*DATA*:
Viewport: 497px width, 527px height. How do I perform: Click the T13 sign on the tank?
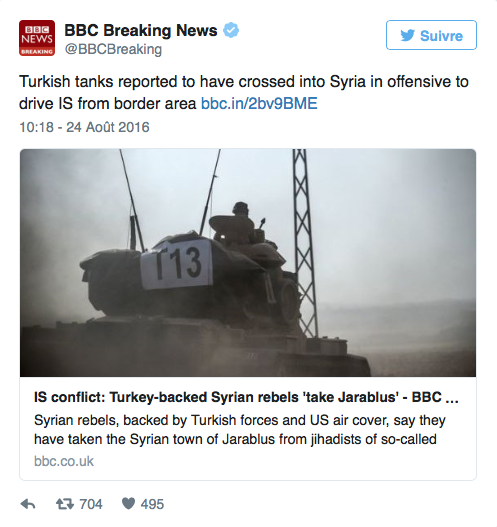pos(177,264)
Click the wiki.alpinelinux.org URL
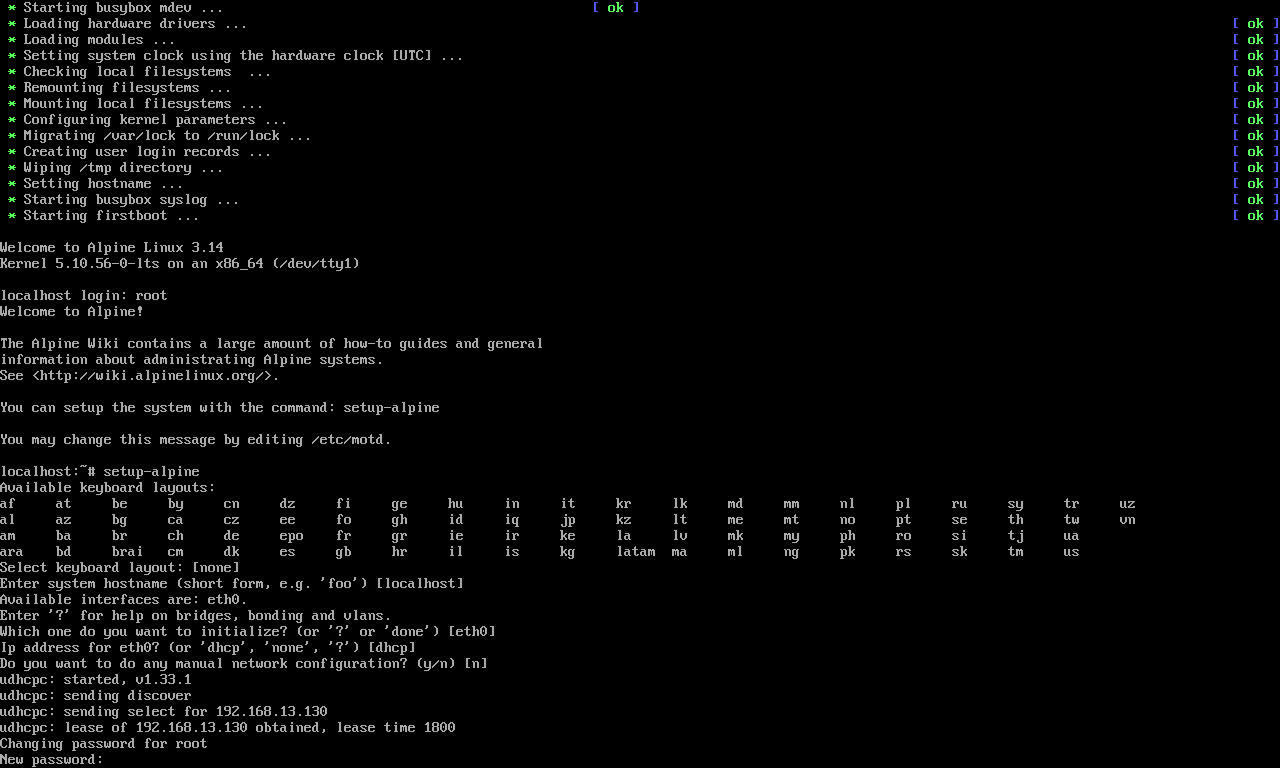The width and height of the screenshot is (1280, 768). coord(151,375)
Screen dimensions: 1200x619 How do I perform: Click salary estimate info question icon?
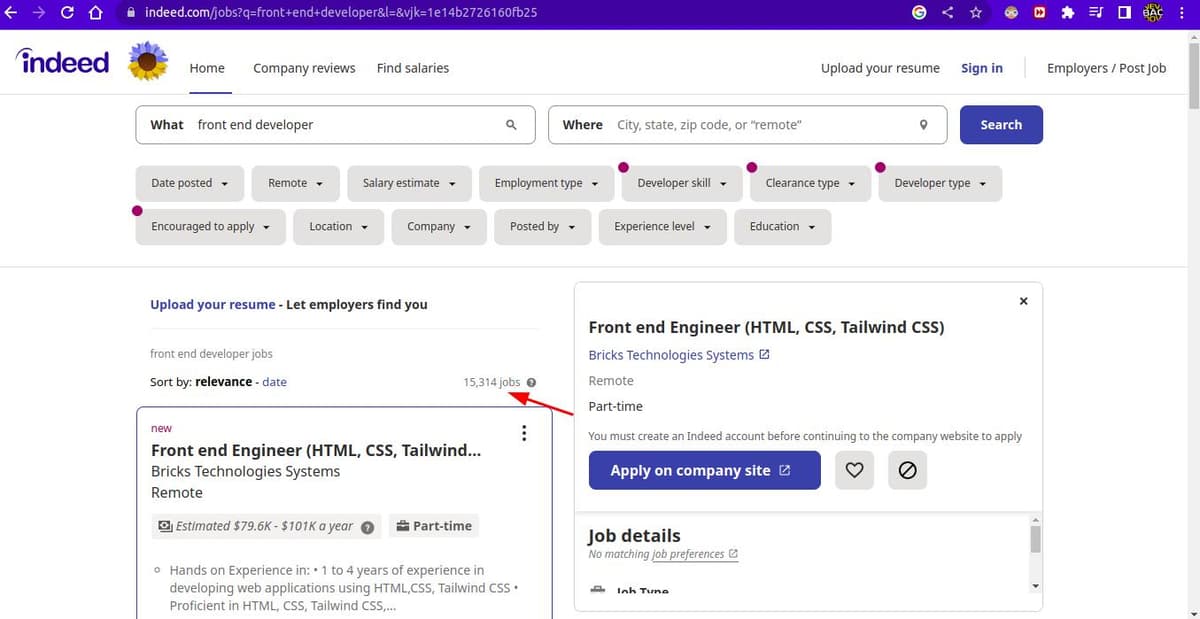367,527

*EXERCISE DIRECTIONS*:
Please retype, exactly and with the pictures left out, the lines from the line containing "Screen dimensions: 1200x619" through the last line of the records above.

*SOLUTION*:
Screen dimensions: 1200x619 How do I perform: Click salary estimate info question icon?
367,527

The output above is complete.